### The data
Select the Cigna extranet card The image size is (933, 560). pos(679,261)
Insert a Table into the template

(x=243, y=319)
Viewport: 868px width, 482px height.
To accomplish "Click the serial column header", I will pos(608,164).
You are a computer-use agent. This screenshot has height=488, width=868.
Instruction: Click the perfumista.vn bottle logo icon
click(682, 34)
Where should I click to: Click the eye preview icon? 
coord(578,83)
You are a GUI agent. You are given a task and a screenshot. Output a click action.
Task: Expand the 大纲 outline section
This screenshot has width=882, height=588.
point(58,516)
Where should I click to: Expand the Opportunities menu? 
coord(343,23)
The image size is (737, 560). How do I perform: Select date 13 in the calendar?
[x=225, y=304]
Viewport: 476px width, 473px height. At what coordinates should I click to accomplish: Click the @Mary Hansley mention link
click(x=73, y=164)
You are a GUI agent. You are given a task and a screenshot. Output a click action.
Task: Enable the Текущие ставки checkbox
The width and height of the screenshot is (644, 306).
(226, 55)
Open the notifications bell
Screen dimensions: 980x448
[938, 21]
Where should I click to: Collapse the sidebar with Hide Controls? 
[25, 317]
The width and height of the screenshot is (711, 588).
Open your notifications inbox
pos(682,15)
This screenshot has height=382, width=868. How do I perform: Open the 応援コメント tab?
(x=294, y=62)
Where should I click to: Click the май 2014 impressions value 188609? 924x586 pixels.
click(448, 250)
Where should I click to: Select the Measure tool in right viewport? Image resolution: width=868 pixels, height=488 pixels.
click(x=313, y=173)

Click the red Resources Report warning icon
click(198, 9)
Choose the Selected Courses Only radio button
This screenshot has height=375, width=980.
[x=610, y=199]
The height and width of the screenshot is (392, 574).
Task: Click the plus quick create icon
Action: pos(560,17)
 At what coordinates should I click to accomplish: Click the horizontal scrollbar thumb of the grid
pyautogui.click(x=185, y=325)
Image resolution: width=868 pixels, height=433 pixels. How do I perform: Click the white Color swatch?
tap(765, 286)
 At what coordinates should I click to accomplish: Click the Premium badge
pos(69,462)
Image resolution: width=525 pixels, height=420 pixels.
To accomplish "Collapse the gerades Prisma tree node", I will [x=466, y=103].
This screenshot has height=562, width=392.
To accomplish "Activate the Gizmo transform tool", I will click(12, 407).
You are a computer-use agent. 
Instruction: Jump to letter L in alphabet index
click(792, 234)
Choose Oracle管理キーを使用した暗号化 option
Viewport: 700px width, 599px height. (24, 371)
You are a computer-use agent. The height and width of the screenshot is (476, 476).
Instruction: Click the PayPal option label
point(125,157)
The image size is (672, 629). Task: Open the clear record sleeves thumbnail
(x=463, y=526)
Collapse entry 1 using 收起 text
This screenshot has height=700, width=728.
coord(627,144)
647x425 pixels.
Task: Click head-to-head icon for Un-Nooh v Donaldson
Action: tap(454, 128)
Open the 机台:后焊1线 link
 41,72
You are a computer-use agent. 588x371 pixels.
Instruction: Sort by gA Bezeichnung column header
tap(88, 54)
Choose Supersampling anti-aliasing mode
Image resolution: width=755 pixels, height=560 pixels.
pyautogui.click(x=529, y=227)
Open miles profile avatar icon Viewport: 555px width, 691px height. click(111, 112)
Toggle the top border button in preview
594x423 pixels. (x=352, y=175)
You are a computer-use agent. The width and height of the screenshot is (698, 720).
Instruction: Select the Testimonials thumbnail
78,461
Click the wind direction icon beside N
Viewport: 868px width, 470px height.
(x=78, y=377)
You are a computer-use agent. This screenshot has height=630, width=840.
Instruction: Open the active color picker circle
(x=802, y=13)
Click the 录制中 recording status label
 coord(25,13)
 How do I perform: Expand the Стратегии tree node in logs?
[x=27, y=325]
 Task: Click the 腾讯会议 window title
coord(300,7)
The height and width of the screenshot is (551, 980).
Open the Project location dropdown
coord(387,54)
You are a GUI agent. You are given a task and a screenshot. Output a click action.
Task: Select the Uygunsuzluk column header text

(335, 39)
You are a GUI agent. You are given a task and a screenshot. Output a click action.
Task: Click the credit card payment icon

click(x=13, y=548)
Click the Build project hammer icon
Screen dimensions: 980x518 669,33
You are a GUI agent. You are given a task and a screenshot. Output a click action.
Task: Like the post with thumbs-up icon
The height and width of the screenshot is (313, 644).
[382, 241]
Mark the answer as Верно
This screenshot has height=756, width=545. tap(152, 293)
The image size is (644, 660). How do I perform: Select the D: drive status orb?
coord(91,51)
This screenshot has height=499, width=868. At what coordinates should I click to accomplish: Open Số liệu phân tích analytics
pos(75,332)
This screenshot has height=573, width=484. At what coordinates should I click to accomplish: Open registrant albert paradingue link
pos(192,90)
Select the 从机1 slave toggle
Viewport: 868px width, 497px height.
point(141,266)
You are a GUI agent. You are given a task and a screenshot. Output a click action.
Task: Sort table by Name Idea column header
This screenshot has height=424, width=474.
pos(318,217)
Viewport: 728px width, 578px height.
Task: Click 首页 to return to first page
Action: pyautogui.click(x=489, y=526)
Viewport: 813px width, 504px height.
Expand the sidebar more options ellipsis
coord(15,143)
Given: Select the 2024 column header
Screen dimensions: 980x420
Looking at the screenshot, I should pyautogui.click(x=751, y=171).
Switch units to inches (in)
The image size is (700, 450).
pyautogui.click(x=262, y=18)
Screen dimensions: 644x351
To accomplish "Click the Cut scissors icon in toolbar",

### What the exercise asks
Lines that hold "computer" are the ones to copy, so pick each out from the data.

### Exercise solution
You are a computer-use agent. This screenshot has height=488, width=868.
You are a computer-use agent. 
You are a computer-use agent. The height and width of the screenshot is (476, 476).
You are a computer-use agent. 588x371 pixels.
You are a computer-use agent. The width and height of the screenshot is (698, 720).
You are a computer-use agent. This screenshot has height=630, width=840.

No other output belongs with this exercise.